MATERIAL SHOWN ::
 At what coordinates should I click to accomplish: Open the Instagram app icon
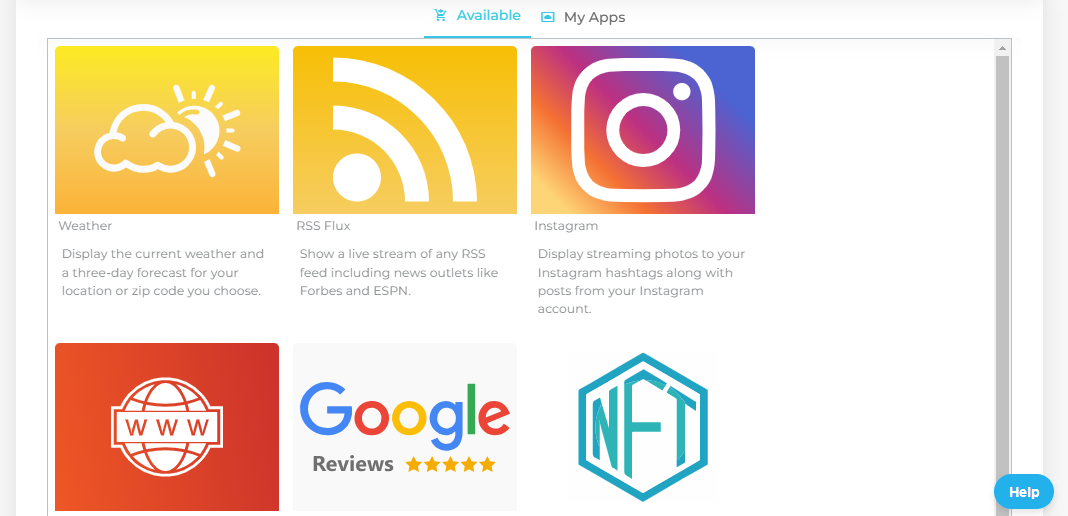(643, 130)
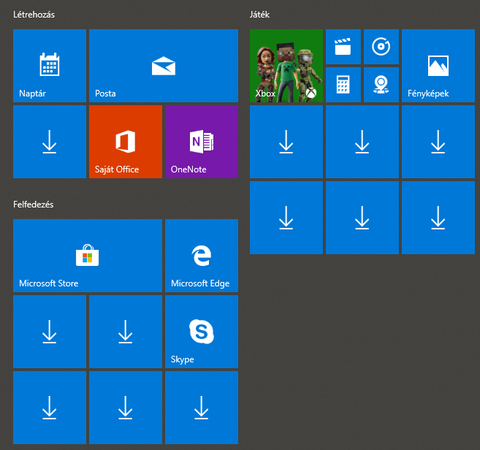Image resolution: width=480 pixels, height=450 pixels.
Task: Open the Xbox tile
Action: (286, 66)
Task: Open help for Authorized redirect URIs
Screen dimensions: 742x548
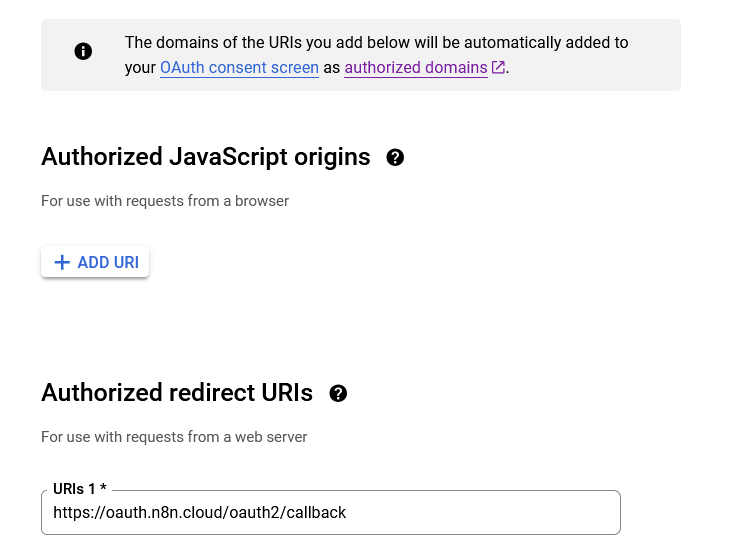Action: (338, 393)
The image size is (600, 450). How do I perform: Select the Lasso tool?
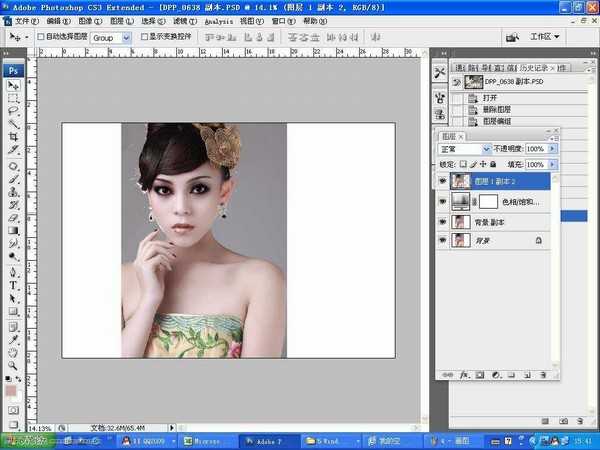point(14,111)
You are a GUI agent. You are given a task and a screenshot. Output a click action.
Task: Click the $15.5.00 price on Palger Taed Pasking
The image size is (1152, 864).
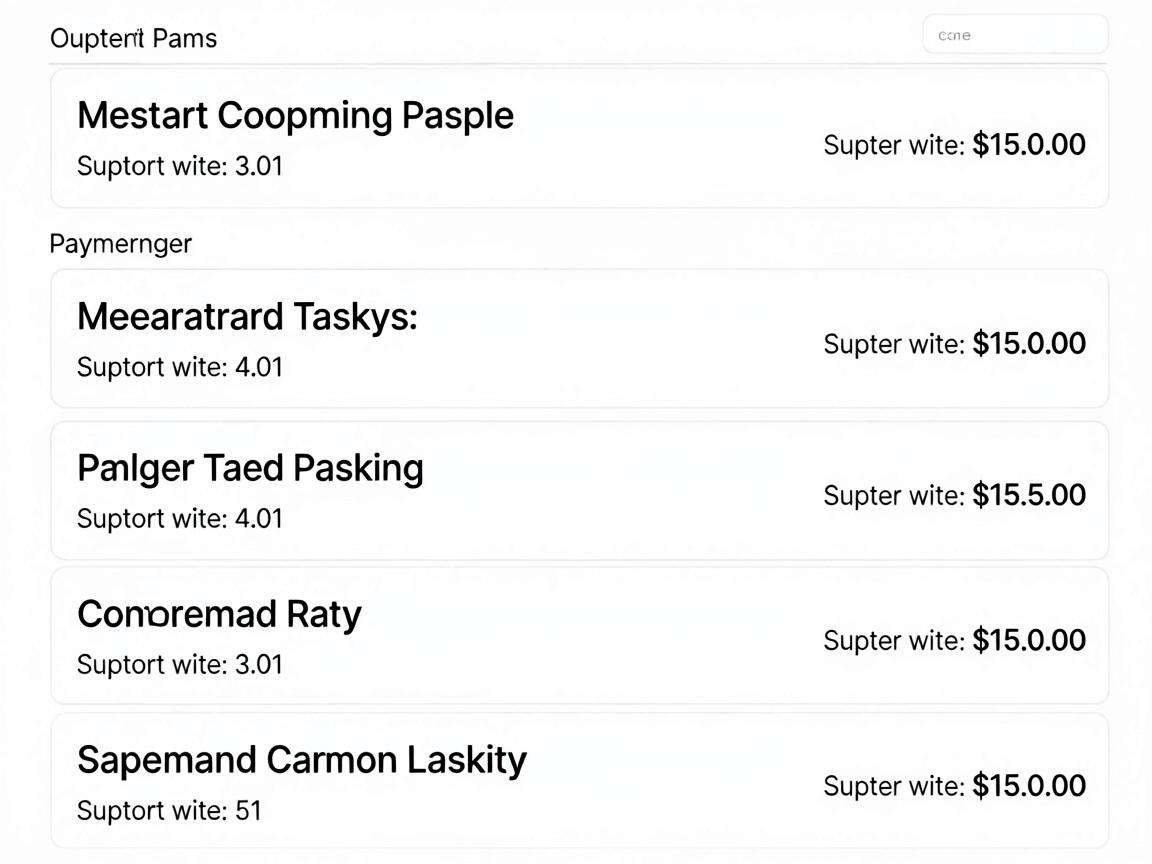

WHAT THE EXERCISE ASKS ::
To answer, repeat exactly the lines from the line containing "The image size is (600, 450)." through the last line of the data above, leaving out all pictures.

ANSWER TO THE PROBLEM ::
The image size is (600, 450). How do I perform: Select the Lasso tool?
point(14,111)
You are a GUI agent. You are given a task and a screenshot. Output a click action.
Task: Click the $15.5.00 price on Palger Taed Pasking
The image size is (1152, 864).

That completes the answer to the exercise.